• Supplied text
-.-.-
Substitution of characters
Project-specific rules for character substitutions can be defined via the “FirstSpirit AdvancedUrlFactory Configuration” project component. (For information on project components see Project components (→Documentation for Administrators).)
Here either
- one of the server-wide conversion rules can be selected or
- a project-specific conversion rule can be defined.
1. Server-wide conversion rules are defined in the FirstSpirit ServerManager under Server properties / Conversion rules (see Conversion rules (→Documentation for Administrators)).
The desired rule can be selected from the “Conversion rule” drop-down box. The definition is then displayed in the “Definition” field. It cannot be edited here.
2. A project-specific conversion rule can be defined if -CUSTOM- is selected in the “Conversion rule” drop-down box.
Each rule must be in one line and consists of two values separated by an equal sign:
- on the left the special character to be transformed, either entered directly via keyboard or as hexadecimal code (e.g. 0xe4 for ae).
- on the right the valid character(s) into which the special character is to be converted when using the Advanced URL Creator, in double quotation marks.
Note: Equals signs (0x3D), spaces (0xa0) and some control characters must be specified in hexadecimal code.
Example:
[convert]
Ä="Ae"
Ö="Oe"
Ü="Ue"
ä="ae"
ö="oe"
ü="ue"
ß="ss"
Menu levels and page references
Every page reference that must be included is generated along with its folder path (menu levels). Menu levels without a page reference are not included during generation unless they contain one or more additional menu levels with released page references. For page references and menu levels alike, the display names are used so that all URLs can be generated with fully support for multiple languages.
With standard URL generation in advanced mode,
../de/startpage/firstspirit.html
and
../en/startpage/firstspirit.html
become:
../Startseite/index.html
and
../Startpage/index.html
However, these pages can also be called using
../Startseite
or
../Startpage
.
-.-.-
(Recorded data)
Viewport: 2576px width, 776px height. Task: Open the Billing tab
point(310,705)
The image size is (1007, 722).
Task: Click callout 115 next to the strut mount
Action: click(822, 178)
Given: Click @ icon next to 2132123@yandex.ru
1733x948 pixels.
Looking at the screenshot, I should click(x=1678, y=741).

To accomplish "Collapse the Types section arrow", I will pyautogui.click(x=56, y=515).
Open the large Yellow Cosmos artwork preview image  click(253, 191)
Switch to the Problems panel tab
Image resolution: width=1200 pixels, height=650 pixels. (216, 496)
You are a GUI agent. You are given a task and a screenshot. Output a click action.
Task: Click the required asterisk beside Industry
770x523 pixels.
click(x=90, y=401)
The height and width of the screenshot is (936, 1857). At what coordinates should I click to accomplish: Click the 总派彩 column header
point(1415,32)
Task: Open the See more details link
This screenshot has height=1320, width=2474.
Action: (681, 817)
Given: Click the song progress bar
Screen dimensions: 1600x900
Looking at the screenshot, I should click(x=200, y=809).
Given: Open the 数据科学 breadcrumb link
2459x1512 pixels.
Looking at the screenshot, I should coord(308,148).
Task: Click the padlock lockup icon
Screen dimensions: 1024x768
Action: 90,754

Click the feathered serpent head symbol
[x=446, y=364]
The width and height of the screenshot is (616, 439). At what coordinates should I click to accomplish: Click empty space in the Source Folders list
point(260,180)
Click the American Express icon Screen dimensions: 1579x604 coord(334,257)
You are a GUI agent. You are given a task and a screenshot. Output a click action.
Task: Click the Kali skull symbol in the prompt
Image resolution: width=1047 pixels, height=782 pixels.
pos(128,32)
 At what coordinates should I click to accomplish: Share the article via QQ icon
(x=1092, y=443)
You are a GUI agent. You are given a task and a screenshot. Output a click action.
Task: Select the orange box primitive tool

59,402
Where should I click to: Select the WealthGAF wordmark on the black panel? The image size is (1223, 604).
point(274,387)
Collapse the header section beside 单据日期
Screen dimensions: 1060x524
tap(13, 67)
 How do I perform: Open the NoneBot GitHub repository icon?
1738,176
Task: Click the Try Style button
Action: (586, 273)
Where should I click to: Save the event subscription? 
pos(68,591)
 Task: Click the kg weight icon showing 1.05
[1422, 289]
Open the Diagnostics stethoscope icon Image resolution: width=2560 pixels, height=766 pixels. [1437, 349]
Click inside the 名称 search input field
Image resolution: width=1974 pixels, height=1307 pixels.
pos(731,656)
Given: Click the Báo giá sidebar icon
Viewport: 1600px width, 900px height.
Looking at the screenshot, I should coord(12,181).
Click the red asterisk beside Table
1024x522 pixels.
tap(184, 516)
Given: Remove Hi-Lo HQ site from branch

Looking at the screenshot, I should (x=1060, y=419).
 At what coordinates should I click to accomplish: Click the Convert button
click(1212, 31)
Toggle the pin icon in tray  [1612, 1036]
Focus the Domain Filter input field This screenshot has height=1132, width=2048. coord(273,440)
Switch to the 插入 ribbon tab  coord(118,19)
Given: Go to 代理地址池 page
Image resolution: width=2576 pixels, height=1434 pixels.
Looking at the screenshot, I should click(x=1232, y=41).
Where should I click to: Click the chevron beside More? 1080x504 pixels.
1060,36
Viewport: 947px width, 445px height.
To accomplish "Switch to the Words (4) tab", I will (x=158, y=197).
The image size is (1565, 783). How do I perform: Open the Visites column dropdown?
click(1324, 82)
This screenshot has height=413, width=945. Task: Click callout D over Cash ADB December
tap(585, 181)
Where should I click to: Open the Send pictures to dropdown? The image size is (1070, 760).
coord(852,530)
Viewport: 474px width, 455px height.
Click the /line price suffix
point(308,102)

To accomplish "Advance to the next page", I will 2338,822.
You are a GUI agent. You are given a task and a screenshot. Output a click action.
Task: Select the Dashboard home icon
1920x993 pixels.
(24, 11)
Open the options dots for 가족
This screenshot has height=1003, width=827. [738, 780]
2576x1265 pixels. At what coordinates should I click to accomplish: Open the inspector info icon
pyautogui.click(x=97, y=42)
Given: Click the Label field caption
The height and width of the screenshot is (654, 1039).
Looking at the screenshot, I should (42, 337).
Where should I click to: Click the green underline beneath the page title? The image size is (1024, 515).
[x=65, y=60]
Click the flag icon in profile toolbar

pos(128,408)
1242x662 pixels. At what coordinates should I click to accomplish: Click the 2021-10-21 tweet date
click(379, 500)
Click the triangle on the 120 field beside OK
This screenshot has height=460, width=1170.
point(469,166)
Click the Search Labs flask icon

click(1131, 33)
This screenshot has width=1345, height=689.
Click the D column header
-.-.-
• Challenges
A. In the FirstSpirit text, rewrite the part that opens with the words containing "Each rule must" and closes with "double quotation marks.", replacing "special character" with "source character".
B. According to the FirstSpirit text, what hexadecimal code is given for equals signs?
C. Summarize the FirstSpirit text in two sentences.
Rely only on the FirstSpirit text when answering.

• Set of answers
A.
Each rule must be in one line and consists of two values separated by an equal sign:
- on the left the source character to be transformed, either entered directly via keyboard or as hexadecimal code (e.g. 0xe4 for ae).
- on the right the valid character(s) into which the source character is to be converted when using the Advanced URL Creator, in double quotation marks.

B. 0x3D

C. Project-specific character substitution rules are defined in the "FirstSpirit AdvancedUrlFactory Configuration" project component, either by selecting a server-wide conversion rule or by choosing -CUSTOM- and writing one rule per line that sets a special character equal to its replacement in double quotation marks. In advanced mode, each included page reference is generated with its menu-level folder path using display names, so URLs support multiple languages, and the pages can also be called by their folder path alone.